On Thursday, Applied DNA announced that its clinical labs subsidiary was awarded an initial one-year contract to monitor cases of COVID-19 among SCCC's unvaccinated staff and faculty. SCCC is a unit of the State University of New York, which requires all on-campus students to be fully vaccinated by Sept. 27. SCCC has about 2,000 full-time and adjunct faculty at its Selden, Brentwood and Riverhead campuses and about 25,000 full- and part-time students.

In August, the company announced it had won a 12-month contract to carry out testing at the City University of New York. That contract, covering CUNY's 25 colleges, could be worth as much as $35 million.

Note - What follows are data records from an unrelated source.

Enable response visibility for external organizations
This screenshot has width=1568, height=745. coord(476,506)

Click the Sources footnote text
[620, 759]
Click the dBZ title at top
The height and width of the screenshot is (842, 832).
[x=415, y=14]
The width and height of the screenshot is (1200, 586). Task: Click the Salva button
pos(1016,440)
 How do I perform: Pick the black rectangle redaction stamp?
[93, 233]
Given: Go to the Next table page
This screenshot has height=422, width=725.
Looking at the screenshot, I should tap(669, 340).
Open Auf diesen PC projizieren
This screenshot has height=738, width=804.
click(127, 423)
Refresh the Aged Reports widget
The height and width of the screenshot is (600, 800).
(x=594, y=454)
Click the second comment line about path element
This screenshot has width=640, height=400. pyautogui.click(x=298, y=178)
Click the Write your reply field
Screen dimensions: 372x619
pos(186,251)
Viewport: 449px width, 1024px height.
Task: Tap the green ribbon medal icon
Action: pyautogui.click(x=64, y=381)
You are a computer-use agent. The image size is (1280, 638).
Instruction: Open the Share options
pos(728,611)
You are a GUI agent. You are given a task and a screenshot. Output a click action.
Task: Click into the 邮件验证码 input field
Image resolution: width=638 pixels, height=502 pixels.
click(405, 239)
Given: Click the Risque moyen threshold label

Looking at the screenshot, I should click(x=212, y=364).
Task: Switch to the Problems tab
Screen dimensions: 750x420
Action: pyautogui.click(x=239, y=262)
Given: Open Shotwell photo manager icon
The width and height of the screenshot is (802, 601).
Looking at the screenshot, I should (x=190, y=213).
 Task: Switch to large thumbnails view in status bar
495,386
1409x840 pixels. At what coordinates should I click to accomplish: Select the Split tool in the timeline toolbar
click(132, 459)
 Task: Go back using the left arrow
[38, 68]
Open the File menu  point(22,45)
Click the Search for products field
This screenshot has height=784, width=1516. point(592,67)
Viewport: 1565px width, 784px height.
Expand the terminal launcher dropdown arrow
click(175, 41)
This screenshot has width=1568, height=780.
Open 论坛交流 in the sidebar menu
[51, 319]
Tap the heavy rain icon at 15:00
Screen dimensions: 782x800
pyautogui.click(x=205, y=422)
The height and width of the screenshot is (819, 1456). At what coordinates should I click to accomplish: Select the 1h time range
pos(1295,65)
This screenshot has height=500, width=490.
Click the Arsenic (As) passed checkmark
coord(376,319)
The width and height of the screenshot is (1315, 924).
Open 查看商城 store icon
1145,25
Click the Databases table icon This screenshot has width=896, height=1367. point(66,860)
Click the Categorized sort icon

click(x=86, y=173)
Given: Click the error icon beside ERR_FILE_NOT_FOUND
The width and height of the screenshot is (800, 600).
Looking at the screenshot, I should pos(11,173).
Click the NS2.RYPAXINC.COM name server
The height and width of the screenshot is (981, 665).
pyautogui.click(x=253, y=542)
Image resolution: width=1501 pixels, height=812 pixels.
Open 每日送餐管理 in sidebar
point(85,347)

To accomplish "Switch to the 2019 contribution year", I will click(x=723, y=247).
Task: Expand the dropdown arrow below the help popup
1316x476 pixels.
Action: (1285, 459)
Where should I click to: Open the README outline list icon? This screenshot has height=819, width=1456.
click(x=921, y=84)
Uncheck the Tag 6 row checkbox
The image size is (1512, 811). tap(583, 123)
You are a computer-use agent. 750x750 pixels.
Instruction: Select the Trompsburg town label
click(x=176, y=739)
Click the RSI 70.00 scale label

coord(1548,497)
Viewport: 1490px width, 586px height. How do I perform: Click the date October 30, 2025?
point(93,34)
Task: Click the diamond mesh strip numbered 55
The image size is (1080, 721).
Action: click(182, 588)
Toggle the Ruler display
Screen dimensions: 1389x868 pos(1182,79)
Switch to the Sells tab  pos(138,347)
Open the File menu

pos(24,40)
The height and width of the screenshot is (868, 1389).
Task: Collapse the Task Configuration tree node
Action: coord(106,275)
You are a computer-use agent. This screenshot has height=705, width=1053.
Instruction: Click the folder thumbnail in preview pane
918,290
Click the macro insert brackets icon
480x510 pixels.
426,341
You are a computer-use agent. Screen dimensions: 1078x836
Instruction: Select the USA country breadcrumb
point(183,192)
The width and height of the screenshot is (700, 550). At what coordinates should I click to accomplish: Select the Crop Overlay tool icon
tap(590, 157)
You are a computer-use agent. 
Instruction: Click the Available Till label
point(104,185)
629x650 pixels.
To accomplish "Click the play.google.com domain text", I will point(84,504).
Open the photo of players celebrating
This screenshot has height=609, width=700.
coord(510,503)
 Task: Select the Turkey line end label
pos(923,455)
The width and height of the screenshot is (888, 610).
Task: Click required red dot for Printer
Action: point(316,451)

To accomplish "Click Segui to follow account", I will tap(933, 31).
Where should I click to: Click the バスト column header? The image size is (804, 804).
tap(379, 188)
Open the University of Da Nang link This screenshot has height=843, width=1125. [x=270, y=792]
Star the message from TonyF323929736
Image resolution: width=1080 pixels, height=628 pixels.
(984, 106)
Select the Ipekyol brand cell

"COVID testing and monitoring of populations is still extremely relevant," said Hayward. "We don't really know the penetration rates, especially in academic environments," of the Delta variant.

After the pandemic struck, Applied DNA began developing a COVID-19 vaccine for humans with its Rome-based Italian partner, Takis Biotech. That effort was soon eclipsed by efforts of giant global pharmaceutical companies.

In the fall of 2020, Applied DNA announced a plan to launch the feline vaccine trial with Evvivax S.R.L., a spinout of Takis Biotech.

Hayward said the company remains interested in the feline market though coronavirus transmission has only been documented from human to cat and not cat to human.

Those feline trials provided encouraging indications of the vaccine's efficacy, he said. "The work we've done with felines demonstrates our vaccine works very well."

Results from the mink vaccine trial's first phase are expected to be complete around the end of the year and a second phase of the trial would be conducted in 2022. If the vaccine passes muster, the companies would apply to the U.S. Department of Agriculture for emergency use authorization.

The ferret studies, run by Cornell University's College of Veterinary Medicine, will be so-called "challenge trials" in which healthy ferrets are vaccinated and then exposed to the coronavirus.

Such challenge trials — whether for animals or humans — provide a shortcut to evaluating vaccines' effectiveness.

In non-challenge trials, researchers vaccinate a group and track whether members of that group come down with the specified disease. They can then compare infection rates among that vaccinated group against the general population. Challenge trials, by contrast, provide direct evidence of a vaccine's protection.

An Applied DNA spokesman said that if the vaccine is approved by the Department of Agriculture, the company would seek partners to market the drug to the roughly 275 mink farms in the United States and others in Europe.

"The mink population in the U.S. and Europe has been devastated by the virus," he said.

Mink production in the United States totaled 1.4 million pelts in 2020, a 49% decline from the previous year, according to the Agriculture Department's National Agricultural Statistics Service. The average price per pelt in 2020 was $33.70 versus $21.30 in 2019.

An August report by the federal Centers for Disease Control & Prevention said that mink-to-human spread of the virus had been reported in Denmark, Poland, the Netherlands and possibly Michigan.

Shares of Applied DNA shed 0.17% to close Wednesday at $5.87.